Pull out each line of the entries below that contains the word "accomplish" and copy it. Case counts.

(Dataset records):
===

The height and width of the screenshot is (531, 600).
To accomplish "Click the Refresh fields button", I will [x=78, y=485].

===

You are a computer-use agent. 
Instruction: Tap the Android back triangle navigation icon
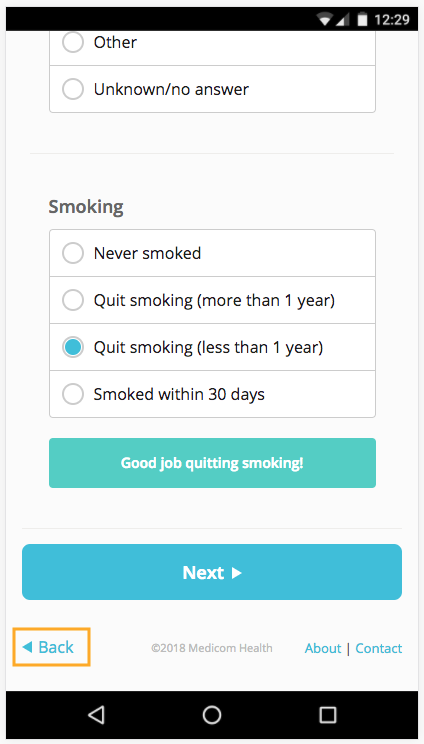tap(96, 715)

===

(Task output):
To accomplish "Click the Refresh fields button", I will [x=78, y=485].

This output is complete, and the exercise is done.